• [Pflichtaufgabe a]: Wie lautet der Satz „Ich werde es zurückschicken und mir Kopfhörer kaufen.“ aus dem Seitenauszug über das G35-Headset auf Englisch?

• [Seitenauszug]:
****************
Ich werde es zurückschicken und mir Kopfhörer kaufen. Irgendwas passt da einfach nicht. 

Danke für eure Hilfe!


----------



## Leckrer (18. Dezember 2012)

Für 80€ probier mal den Creative Aurvana Live! + Asus Xonar DG(X)


----------



## TEAMKlLLER_TK (18. Dezember 2012)

*AW: G35 enttäuschend, was mache ich falsch?*



Invisiblo schrieb:


> Also nachdem ich jetzt schon ein paar Stunden damit verbracht habe, merke ich schon den Qualitätssprung. Ich höre Details, die ich vorher nicht gehört habe und ja, ich merke einfach dass der Sound geiler ist.
> 
> Aber da ist halt trotzdem immernoch irgendwas, was nicht passt und halt alles runterzieht. Einmal der schwache Bass, dann habe ich dauernd das Gefühl, dass eine Seite lauter ist als die andere. Hm.
> 
> ...


 Teamkiller erklärt.

*Heute : Das G35 richtig einstellen.*

Gehen sie folgendermaßen vor :

Betätigen sie den 7.1 Schalter am Headset.
Installieren sie die Logitech Suite die auch Treiber und die Software für ihr G35 enthält.

In der Suite angekommen schrauben sie an den Einstellungen je nach Belieben. In ihrem Fall, den Bass auf das Maximum damit sie auch sichergehen können dass sie erstmal für die nächsten 3 Wochen bis neujahr einen Tinitus haben.

Tiefen nach oben (BASS)
An den Vocals würde ich auch schrauben, ich empfehle +2 und Tiefen auf +4 oder 6!

*BITTE BEACHTEN SIE, DASS DIE SOUNDQUALITÄT LEIDED SOFERN KEINE SOFTWARE INSTALLIERT IST!


*​


----------



## Leckrer (18. Dezember 2012)

Teamkiller, das Headset ist nicht besonders gut. Eh er sich 100 Treiber installiert, sollte er doch erstmal noch schauen was ein KH + SK bietet 

Behalte doch das G35 vorerst und bestell dir noch nen KH + SK dazu...was dir dann besser gefällt, behältst du.


----------



## TEAMKlLLER_TK (18. Dezember 2012)

*AW: G35 enttäuschend, was mache ich falsch?*

Habs doch selber rumliegen, im 7.1 Modus gegen das 990 Pro sehe ich keinen großen Unterschied.


----------



## SAINT-MAURICE (18. Dezember 2012)

Hast du, wie von Teamkiller empfohlen, in der aktuellsten Version der Logitech Suite die Pegel an deine Vorlieben angepasst?


----------



## Yellowbear (18. Dezember 2012)
****************
• [Pflichtaufgabe b]: Schreib sämtliche Zeilen der Einträge unten unverändert ab und lass dabei die Bilder weg.

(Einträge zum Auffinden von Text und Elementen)
****************
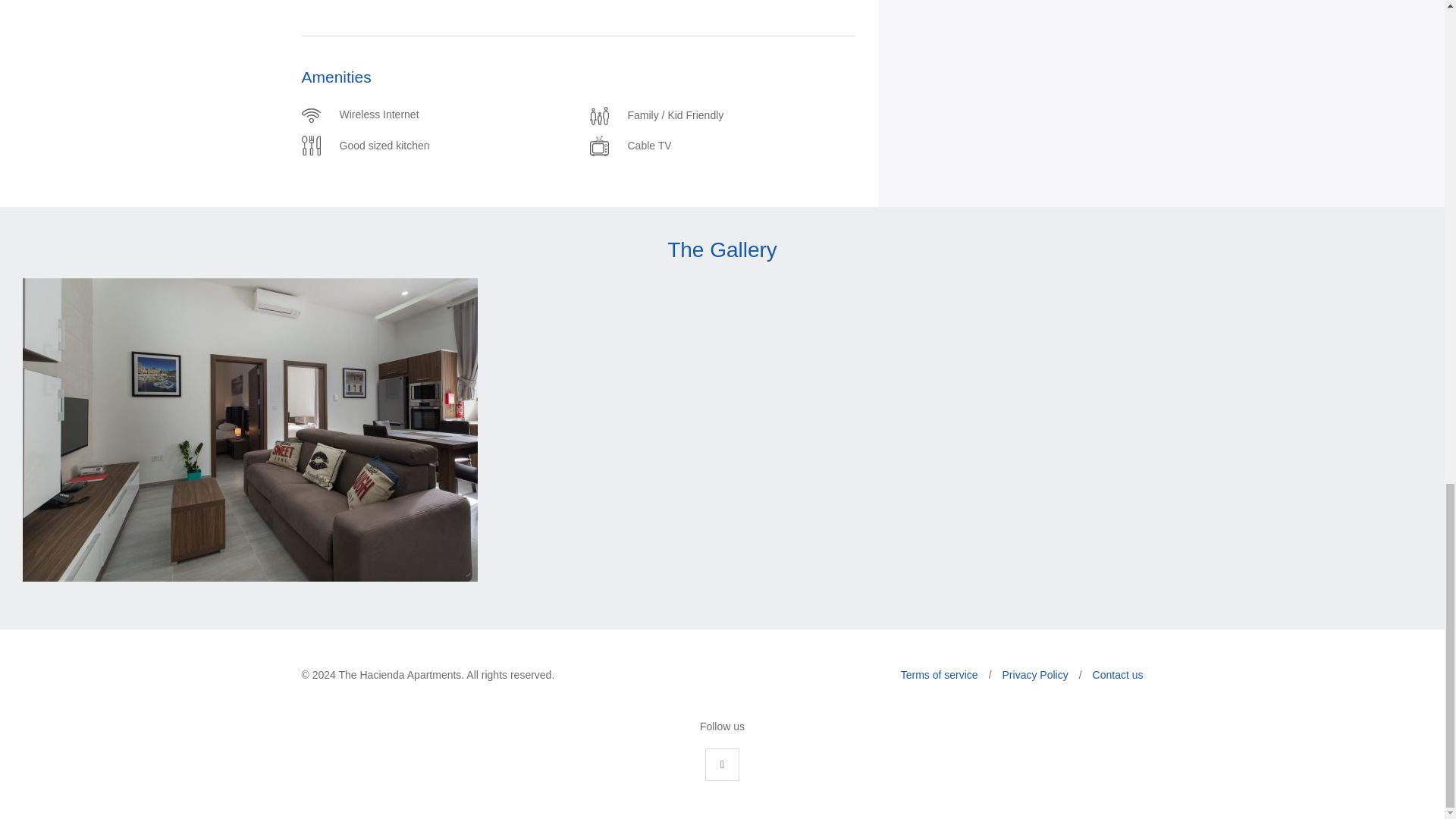
Facebook (721, 765)
Contact us (1117, 674)
Terms of service (939, 674)
Privacy Policy (1035, 674)
Given the description of an element on the screen output the (x, y) to click on. 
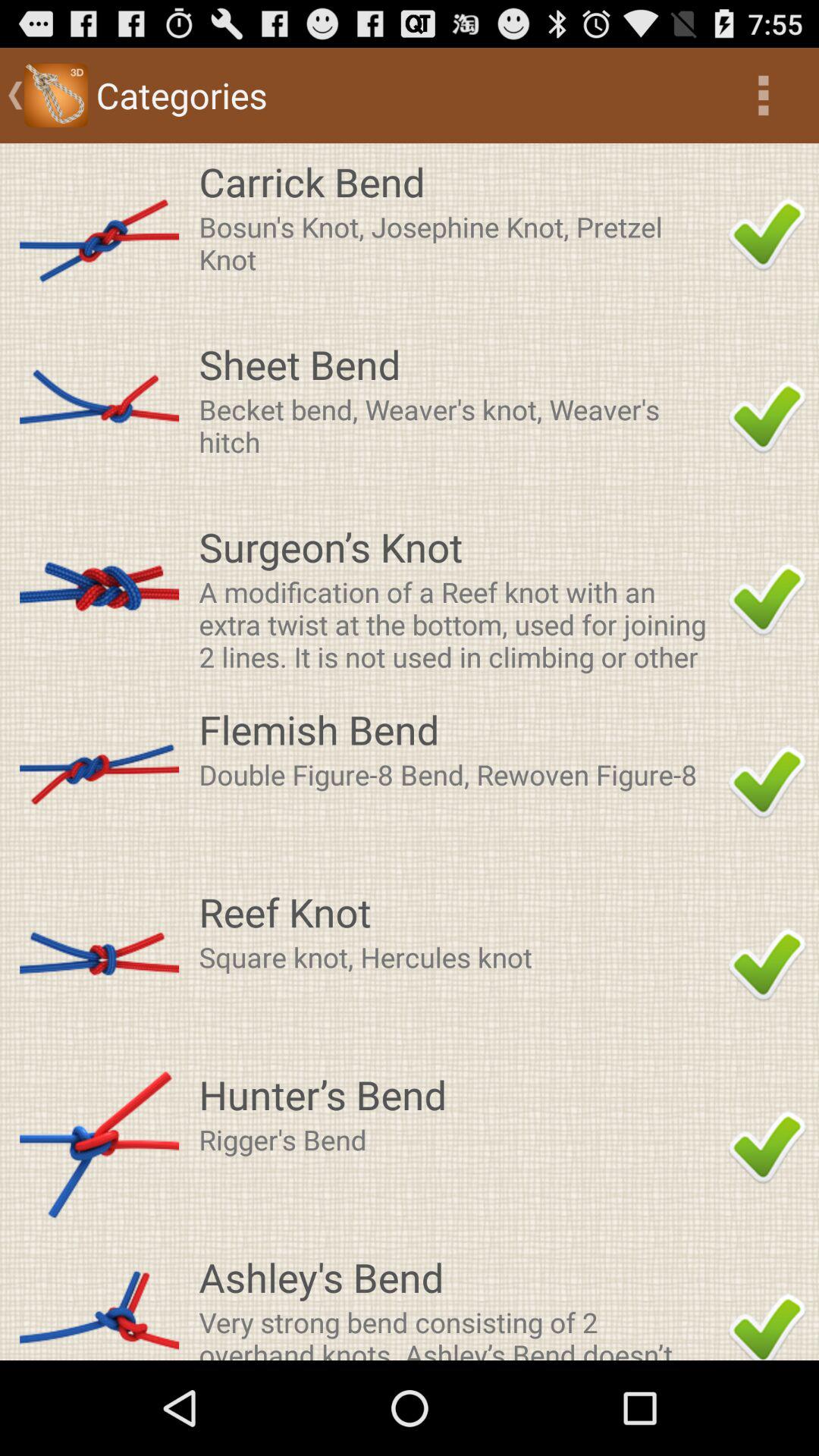
click the bosun s knot icon (459, 243)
****************
• [Schriftliche Antwort a]: I'm going to send it back and buy myself headphones.

• [Schriftliche Antwort b]:
Facebook (721, 765)
Contact us (1117, 674)
Terms of service (939, 674)
Privacy Policy (1035, 674)
Given the description of an element on the screen output the (x, y) to click on. 
click the bosun s knot icon (459, 243)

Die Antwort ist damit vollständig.